*THE RECORDS*.
********

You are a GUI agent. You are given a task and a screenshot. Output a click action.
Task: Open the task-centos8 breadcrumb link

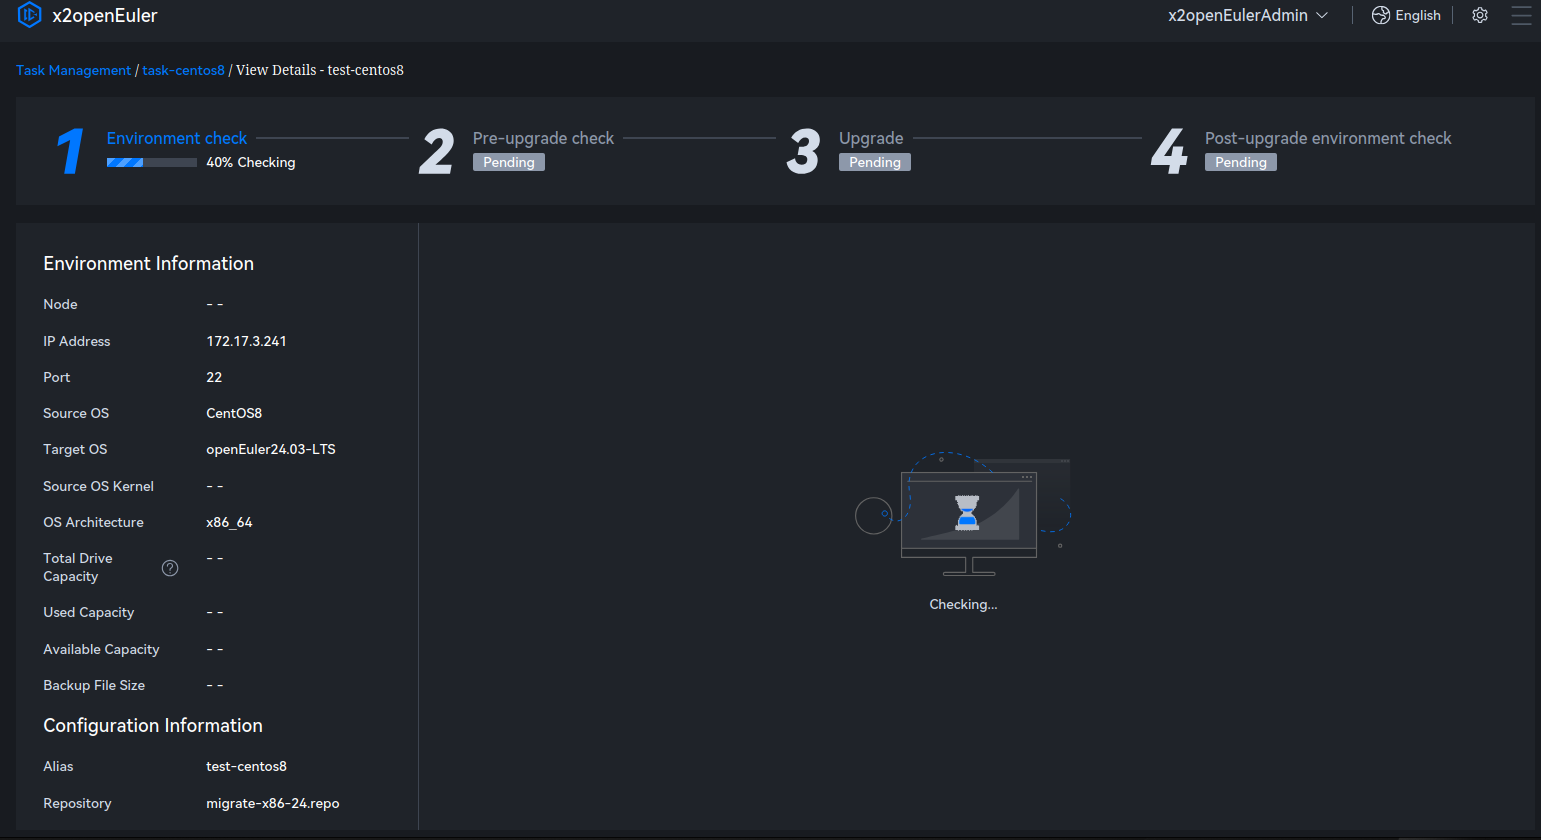[183, 70]
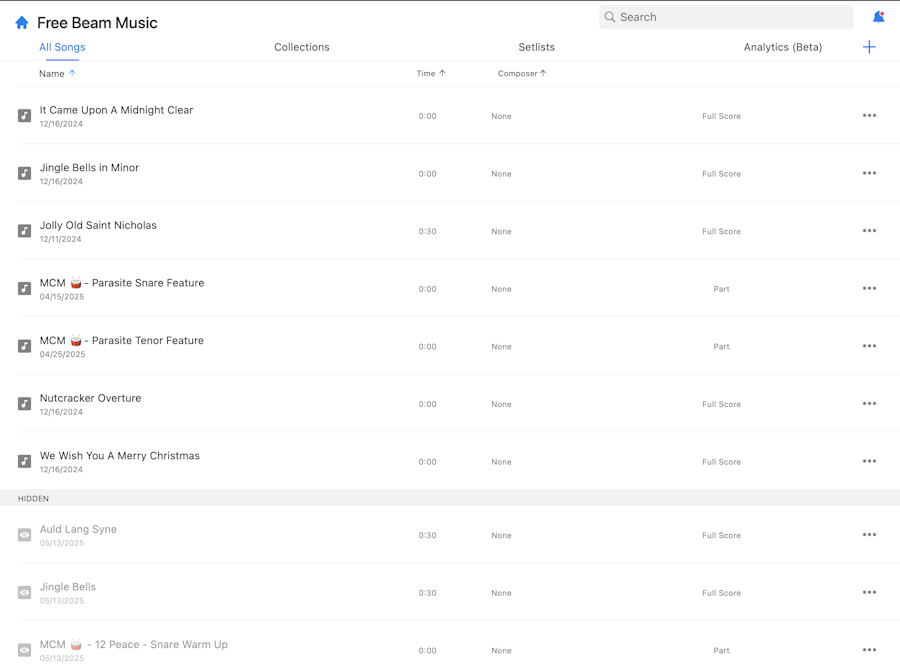Open the Setlists tab
900x666 pixels.
537,47
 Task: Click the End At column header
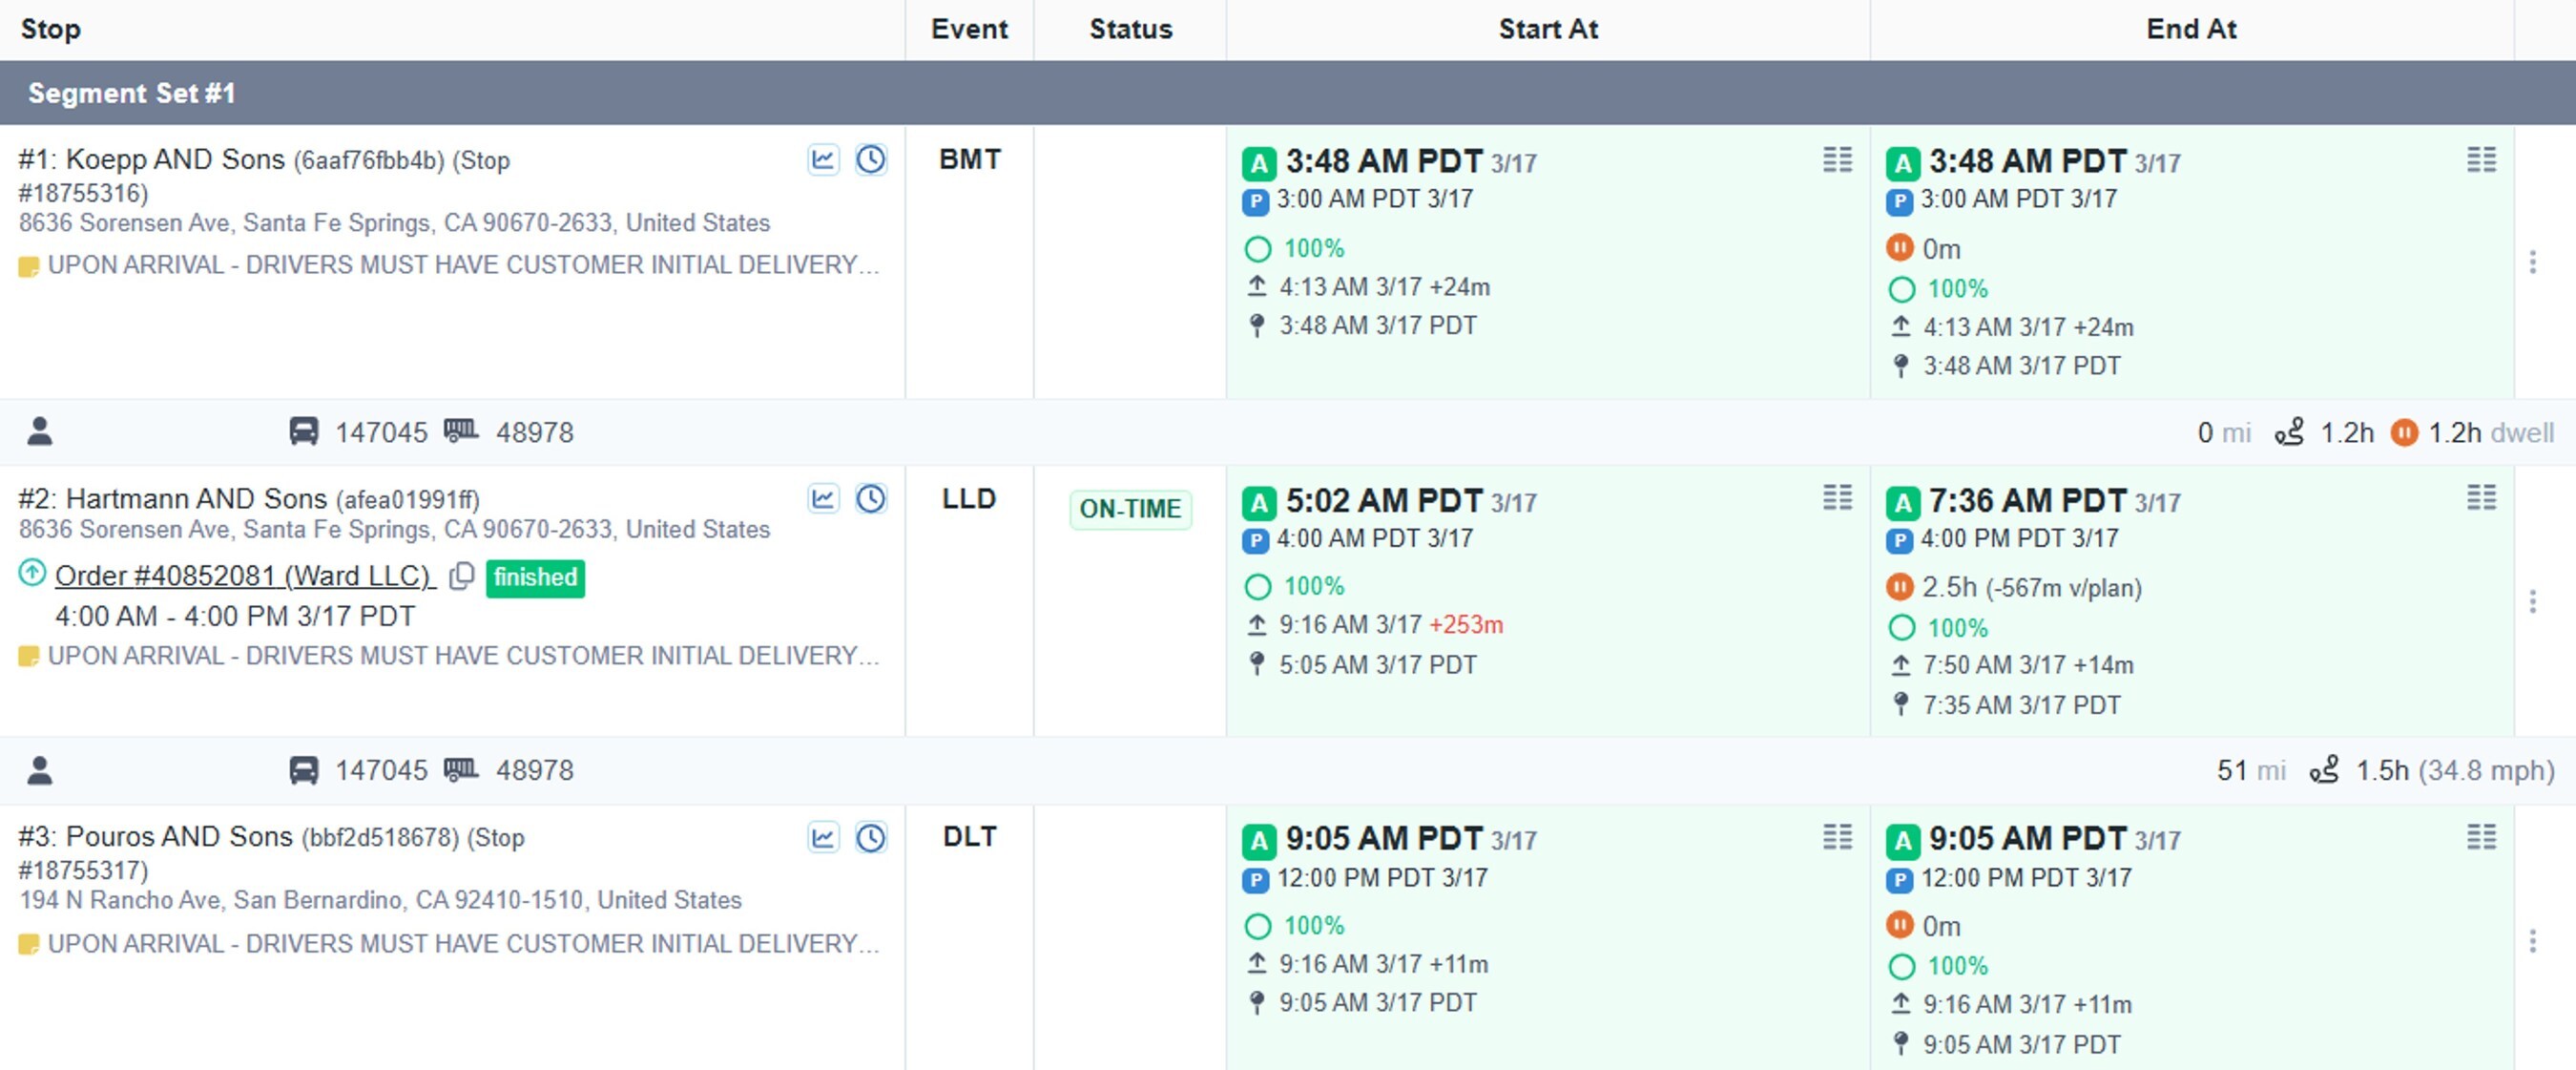[x=2191, y=30]
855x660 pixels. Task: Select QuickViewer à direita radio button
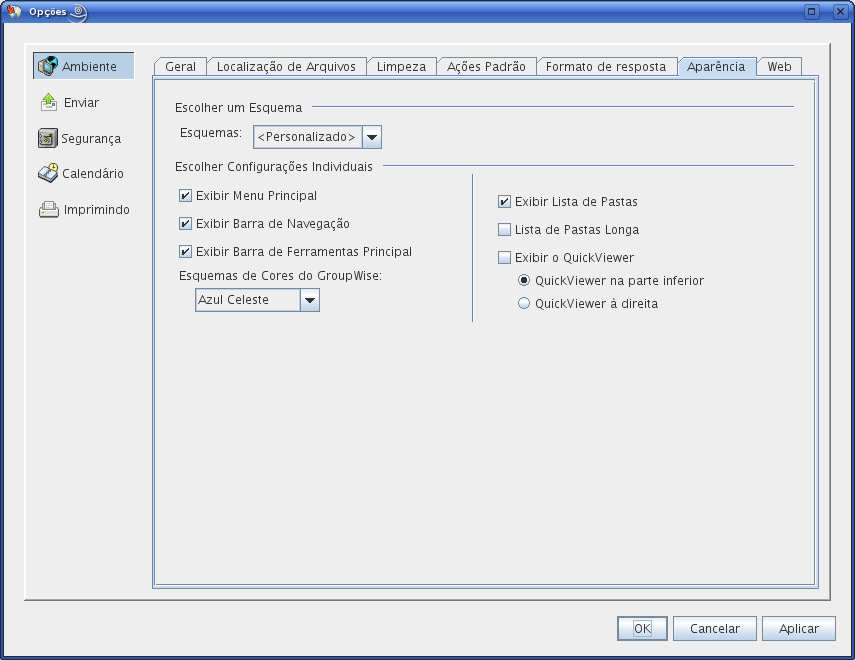(524, 304)
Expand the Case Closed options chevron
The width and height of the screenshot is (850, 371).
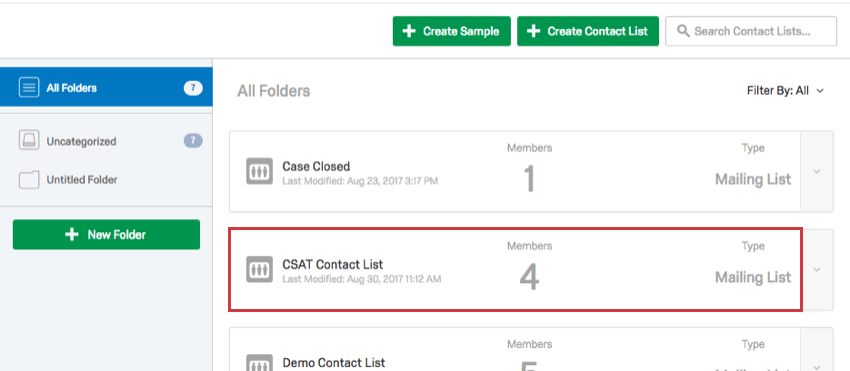click(817, 171)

********

*PROBLEM DESCRIPTION*.
The result should be every entry, word for word, and no pictures.

*SOLUTION FOR THIS EXERCISE*.
You are a GUI agent. You are given a task and a screenshot. Output a click action.
Task: Open the task-centos8 breadcrumb link

[183, 70]
Open the Setlists tab
900x666 pixels.
537,47
 Task: Click the End At column header
[x=2191, y=30]
855x660 pixels. Task: Select QuickViewer à direita radio button
(524, 304)
Expand the Case Closed options chevron
The width and height of the screenshot is (850, 371).
click(817, 171)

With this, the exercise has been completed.